Hi motherhendoula. I, too, am the mother of a future football player (as most strangers say...) He's always been off the charts for weight and just about there for height. He was 20lbs by 2 months, 30lbs by 6 months, and 38lbs at 12 months. He turned 2 in March and was 50lbs and 38"...as tall as most 3 year olds we meet. Especially in that first year and a half I can't tell you how many times I heard, "woah, he weighs more than my 4 or 5 or 6 year old!" Yes, yes he does. He was exclusively breastfed as an infant and didn't become interested in any food until well after 1 year. Even at 18 months he wasn't eating much with probably 80-90% of his calories coming from breast milk. As he neared 2 his interest in food started to increase and, although he still would probably rather nurse than eat food, it's probably about 50/50 right now. I'm in no hurry for him to wean and am quite fascinated by the child-led weaning process.
Anyone who has a child at one end of the spectrum or the other is going to have a more challenging time simply because everything in life is compared. Our babies are always bigger than everyone elses simply because out of 100 babies, ours are the 'biggest'. There has to be one that weighs the least and one that weighs the most and either of those will likely be a very different size than the baby in the middle because there is a wide range of people in the world. I have really had to sort through many mixed emotions of my own over this - especially during his first year. Some people thought he was the cutest, chubbiest baby they had ever seen and just adored him. Others were downright mean or rude about his size and made me feel very, very insecure. While I am on the thin side and live a very healthy lifestyle, my husband is overweight and I know that made things more of a concern to him from time to time.
But what I always came back to was to ask myself, "is he healthy?" Being healthy is SO much more than just about weight alone, especially for babies who use up fat differently than adults do. When it came down to it, I knew that he was getting the very best in the way of nutrition, was active, was meeting and exceeding all of his milestones, and has always been a happy, secure, and emotionally healthy child. His doctor has never had reason to be concerned and I knew I shouldn't either.
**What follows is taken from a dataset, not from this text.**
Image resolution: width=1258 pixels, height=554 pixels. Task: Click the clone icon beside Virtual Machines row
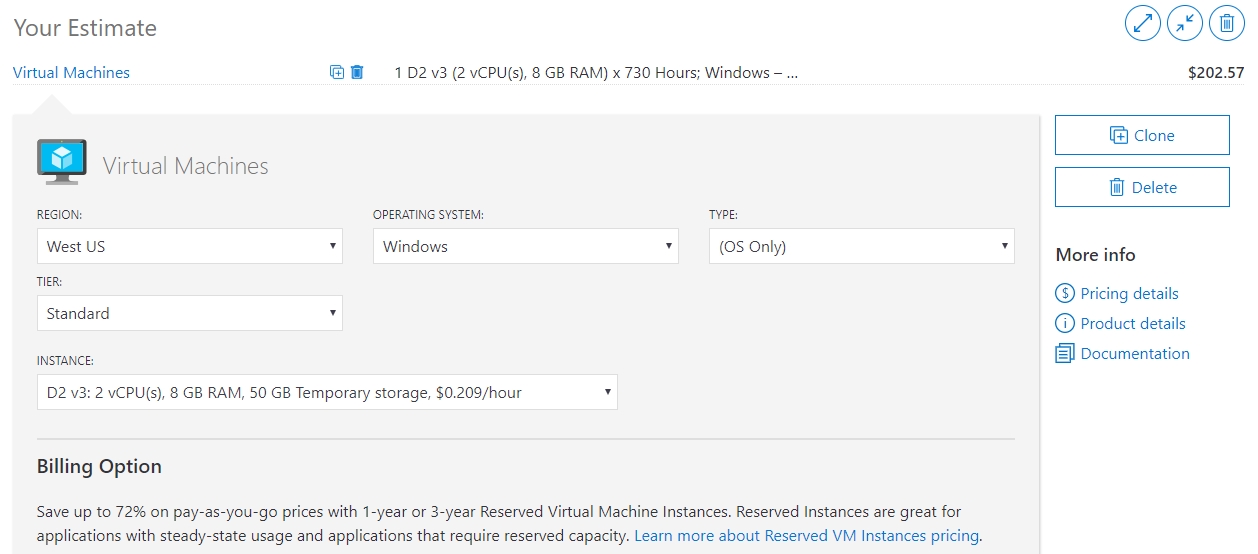click(337, 72)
I feel like I finally found my peace about it all maybe 3 or 4 months ago. That's when I stopped obsessing over his weight, over what others thought, over when he'd start to thin out, and over worrying about if he was nursing too much/not eating enough and so on. I have concluded that he will probably grow up to be a very tall, strong built man, and that his body knows what its doing. With each month that goes by his energy only increases (as is typical in a 2 year old) and I can see a big difference in his size from even 6 months ago. He still wears the same size clothes that he did last summer (4/5) but is a lot taller.
Your job is to offer a variety of healthy foods, model a healthy lifestyle, model a healthy body image, and trust his body tell you both what it needs. If you are concerned that there is a medical problem contributing then start by getting that checked out. But if that has been ruled out I'd say stop worrying about his weight and focus on having fun & living well. =) It sounds like you are doing an awesome job of working on your own health (way to go!!) and your son will follow suit. Your lifestyle is what his normal will become so just keep challenging yourself to learn more and do better. I'm amazed at how much I've learned about real nutrition in the past year because of wanting to set the very best example for my children. I've found that, for me anyway, the more I immerse myself in quality info about healthy living the easier it is for me to do and the more excited I get about it. Some good movies I've seen include Food Matters, Hunger for Change, The Beautiful Truth (although slow, had good info) and Fat, Sick and Nearly Dead. Also, here's a website I've gotten a lot of resources from: http://www.westonaprice.org/.
Hope that helps! If nothing else, at least you know there's someone else out there who gets where you're coming from and has a big guy who can someday play on the same football team with yours.